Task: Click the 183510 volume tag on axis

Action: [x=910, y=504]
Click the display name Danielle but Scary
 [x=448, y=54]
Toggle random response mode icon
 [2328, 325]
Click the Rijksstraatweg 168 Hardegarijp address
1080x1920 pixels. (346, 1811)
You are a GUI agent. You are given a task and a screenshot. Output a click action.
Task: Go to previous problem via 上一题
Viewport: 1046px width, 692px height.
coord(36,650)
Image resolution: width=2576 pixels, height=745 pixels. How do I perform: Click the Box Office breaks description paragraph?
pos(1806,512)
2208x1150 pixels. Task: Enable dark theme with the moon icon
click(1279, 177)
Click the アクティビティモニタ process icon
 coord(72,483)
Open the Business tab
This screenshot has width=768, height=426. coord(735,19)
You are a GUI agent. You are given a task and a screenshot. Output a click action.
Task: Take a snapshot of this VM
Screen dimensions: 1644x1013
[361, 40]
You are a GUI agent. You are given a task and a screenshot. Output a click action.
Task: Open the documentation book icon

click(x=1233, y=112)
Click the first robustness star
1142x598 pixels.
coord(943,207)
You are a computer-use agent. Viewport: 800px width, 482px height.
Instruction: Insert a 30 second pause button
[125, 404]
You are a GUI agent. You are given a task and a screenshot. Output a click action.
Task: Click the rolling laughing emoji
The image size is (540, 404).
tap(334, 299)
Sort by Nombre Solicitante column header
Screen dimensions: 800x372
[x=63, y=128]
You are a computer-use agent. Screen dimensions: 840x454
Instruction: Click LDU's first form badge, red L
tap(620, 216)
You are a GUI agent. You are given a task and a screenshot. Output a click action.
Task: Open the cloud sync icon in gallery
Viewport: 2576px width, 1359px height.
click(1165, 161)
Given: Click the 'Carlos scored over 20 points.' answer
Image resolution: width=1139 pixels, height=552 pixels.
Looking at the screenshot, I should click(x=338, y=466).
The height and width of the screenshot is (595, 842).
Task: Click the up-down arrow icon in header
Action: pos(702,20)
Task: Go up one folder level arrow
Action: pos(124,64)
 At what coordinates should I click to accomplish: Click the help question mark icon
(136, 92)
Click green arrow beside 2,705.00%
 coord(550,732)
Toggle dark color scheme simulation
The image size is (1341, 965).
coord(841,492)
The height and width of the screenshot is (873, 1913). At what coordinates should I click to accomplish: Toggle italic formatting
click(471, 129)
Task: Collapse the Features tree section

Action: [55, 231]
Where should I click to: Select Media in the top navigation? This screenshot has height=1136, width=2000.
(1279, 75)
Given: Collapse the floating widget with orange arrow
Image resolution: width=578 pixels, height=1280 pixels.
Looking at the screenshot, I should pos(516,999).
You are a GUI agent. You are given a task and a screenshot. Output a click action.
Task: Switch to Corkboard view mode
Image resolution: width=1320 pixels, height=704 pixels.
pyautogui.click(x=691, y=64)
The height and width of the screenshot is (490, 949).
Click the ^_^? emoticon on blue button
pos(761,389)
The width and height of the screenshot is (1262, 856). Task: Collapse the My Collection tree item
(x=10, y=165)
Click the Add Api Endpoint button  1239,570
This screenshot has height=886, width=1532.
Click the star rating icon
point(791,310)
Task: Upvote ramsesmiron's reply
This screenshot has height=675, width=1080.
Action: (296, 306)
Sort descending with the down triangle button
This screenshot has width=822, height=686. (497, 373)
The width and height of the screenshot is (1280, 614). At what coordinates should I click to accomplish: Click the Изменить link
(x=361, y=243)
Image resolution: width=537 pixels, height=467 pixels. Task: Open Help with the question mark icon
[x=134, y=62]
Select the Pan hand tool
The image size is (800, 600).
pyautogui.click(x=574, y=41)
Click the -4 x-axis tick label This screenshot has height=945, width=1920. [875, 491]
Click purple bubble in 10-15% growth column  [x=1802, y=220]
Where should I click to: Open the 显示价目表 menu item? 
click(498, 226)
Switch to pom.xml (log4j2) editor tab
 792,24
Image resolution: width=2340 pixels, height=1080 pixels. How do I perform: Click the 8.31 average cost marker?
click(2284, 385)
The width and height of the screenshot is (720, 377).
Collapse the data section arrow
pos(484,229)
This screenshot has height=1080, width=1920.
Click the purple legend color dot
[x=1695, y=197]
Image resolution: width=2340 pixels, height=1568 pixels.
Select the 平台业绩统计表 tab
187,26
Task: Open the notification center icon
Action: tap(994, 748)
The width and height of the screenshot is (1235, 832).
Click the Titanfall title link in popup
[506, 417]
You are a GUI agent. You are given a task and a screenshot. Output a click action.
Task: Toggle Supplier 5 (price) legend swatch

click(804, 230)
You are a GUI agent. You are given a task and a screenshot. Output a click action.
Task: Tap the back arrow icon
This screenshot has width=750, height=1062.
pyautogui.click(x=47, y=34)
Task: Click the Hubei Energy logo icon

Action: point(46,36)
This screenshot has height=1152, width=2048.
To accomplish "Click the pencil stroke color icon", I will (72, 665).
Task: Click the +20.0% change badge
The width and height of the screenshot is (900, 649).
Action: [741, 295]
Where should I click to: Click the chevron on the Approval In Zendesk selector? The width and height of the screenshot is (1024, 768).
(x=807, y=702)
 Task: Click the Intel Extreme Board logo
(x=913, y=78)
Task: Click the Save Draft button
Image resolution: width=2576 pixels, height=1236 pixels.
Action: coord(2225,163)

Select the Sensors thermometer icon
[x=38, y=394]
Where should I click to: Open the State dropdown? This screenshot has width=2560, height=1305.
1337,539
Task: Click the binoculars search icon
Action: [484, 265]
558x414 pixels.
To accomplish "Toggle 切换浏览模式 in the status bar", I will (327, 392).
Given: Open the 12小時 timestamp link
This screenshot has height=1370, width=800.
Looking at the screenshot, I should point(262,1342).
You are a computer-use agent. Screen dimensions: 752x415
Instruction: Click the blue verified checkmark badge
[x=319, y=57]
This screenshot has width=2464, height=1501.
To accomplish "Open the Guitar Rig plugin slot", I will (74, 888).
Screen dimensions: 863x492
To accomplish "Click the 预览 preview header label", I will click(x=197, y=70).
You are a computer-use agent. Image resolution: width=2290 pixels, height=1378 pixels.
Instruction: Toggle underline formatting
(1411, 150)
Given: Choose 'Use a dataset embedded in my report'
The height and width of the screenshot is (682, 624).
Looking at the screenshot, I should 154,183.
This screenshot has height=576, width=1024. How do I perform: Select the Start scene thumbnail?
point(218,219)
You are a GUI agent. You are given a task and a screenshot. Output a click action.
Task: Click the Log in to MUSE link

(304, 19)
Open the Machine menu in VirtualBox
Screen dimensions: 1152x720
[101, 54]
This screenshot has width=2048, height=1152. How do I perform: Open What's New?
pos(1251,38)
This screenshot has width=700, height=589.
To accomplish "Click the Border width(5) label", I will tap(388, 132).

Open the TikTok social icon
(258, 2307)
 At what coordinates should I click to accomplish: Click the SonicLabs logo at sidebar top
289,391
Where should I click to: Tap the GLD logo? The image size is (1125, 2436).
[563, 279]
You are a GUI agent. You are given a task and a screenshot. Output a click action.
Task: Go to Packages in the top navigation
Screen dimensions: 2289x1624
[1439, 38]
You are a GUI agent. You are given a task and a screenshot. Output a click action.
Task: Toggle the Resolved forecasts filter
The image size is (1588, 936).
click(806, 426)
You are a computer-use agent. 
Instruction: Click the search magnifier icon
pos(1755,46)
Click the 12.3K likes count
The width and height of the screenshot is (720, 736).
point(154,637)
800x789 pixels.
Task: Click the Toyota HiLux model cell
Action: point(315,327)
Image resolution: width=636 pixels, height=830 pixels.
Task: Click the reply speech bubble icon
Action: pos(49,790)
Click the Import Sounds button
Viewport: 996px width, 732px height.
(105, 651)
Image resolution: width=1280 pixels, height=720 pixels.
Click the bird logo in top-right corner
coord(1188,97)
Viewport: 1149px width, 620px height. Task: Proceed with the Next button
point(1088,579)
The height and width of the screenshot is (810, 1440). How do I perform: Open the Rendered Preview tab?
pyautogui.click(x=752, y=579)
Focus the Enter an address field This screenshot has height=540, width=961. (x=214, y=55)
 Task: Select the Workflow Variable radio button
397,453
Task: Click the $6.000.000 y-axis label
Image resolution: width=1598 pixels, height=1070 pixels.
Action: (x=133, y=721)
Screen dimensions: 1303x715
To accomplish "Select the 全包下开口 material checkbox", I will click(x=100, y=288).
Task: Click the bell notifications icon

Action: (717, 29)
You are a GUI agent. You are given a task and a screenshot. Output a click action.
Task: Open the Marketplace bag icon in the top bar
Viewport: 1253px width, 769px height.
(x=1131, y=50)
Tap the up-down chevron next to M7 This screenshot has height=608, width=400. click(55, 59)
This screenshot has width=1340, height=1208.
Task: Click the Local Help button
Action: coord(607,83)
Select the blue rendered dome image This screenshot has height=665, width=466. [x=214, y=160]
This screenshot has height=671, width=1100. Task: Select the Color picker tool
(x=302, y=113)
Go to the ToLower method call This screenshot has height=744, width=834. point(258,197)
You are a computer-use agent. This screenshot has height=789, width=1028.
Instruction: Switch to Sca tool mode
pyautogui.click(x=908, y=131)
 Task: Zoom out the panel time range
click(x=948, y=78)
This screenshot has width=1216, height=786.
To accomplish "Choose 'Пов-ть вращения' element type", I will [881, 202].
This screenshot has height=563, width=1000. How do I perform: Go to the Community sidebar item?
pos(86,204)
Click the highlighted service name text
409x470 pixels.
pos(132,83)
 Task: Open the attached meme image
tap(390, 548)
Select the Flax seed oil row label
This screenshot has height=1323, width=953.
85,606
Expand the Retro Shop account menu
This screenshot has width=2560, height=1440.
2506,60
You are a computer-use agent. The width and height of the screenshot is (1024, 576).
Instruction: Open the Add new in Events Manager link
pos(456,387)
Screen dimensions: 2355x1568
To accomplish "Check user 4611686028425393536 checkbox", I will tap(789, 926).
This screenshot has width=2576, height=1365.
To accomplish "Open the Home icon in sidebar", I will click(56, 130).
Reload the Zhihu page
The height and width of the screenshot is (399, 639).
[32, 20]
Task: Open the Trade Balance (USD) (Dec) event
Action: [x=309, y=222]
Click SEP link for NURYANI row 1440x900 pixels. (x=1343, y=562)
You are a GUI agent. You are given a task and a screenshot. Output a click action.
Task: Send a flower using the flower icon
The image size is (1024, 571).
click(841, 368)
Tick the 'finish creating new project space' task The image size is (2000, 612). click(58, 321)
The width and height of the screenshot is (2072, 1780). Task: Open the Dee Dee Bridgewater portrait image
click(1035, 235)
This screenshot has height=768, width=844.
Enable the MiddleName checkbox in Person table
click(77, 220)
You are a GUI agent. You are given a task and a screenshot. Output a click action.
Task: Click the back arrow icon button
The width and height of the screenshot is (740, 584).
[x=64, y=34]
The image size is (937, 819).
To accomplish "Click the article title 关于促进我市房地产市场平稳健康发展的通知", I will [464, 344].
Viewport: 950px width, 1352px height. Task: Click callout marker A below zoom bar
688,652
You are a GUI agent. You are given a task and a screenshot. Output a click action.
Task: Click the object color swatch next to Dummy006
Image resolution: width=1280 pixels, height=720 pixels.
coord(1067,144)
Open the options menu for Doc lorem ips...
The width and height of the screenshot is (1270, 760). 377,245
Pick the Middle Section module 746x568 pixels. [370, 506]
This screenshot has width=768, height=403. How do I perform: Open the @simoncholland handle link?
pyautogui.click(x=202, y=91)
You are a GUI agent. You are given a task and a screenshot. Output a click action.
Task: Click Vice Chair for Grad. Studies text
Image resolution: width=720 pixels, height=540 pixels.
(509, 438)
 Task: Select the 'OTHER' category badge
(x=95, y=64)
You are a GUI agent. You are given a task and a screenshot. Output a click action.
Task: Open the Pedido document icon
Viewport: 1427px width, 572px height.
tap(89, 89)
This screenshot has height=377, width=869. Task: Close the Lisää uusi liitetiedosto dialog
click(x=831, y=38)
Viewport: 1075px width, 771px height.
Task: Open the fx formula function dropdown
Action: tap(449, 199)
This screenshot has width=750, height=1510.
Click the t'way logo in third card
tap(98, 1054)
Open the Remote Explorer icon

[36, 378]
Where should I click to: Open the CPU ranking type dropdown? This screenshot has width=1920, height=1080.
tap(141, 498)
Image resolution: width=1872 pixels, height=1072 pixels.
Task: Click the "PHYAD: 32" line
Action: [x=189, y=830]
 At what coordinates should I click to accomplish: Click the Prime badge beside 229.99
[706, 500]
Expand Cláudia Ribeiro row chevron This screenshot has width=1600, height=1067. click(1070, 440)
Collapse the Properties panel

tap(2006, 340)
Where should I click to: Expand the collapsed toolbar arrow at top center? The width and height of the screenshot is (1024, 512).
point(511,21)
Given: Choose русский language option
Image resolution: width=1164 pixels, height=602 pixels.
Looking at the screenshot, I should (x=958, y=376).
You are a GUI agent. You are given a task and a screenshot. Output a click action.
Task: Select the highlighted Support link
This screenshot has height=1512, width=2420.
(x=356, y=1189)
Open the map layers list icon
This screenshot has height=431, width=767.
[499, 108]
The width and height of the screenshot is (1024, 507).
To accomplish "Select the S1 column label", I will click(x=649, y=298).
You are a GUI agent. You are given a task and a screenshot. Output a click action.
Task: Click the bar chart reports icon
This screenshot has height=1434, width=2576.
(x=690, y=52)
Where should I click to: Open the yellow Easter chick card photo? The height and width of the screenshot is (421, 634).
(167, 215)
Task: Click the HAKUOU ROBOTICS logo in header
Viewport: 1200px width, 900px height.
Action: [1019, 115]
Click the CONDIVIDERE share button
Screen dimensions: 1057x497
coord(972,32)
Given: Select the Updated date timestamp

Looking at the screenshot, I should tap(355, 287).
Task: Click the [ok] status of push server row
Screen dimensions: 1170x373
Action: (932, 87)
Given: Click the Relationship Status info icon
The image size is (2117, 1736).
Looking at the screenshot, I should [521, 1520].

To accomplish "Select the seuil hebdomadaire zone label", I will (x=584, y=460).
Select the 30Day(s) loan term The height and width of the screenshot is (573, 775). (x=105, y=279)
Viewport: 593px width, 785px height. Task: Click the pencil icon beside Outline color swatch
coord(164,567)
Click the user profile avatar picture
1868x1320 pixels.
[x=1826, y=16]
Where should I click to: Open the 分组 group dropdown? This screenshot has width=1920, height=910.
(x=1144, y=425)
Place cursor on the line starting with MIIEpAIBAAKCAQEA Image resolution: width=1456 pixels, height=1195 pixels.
---+---
> _Goal_
Copy out the lines from the one containing "Go to the ToLower" through the one containing "pos(132,83)", inclusive, swapping "Community" for "Forum" and leaving everything else the same.

> _Solution to this exercise_
Go to the ToLower method call This screenshot has height=744, width=834. point(258,197)
You are a computer-use agent. This screenshot has height=789, width=1028.
Instruction: Switch to Sca tool mode
pyautogui.click(x=908, y=131)
 Task: Zoom out the panel time range
click(x=948, y=78)
This screenshot has width=1216, height=786.
To accomplish "Choose 'Пов-ть вращения' element type", I will [881, 202].
This screenshot has height=563, width=1000. How do I perform: Go to the Forum sidebar item?
pos(86,204)
Click the highlighted service name text
409x470 pixels.
pos(132,83)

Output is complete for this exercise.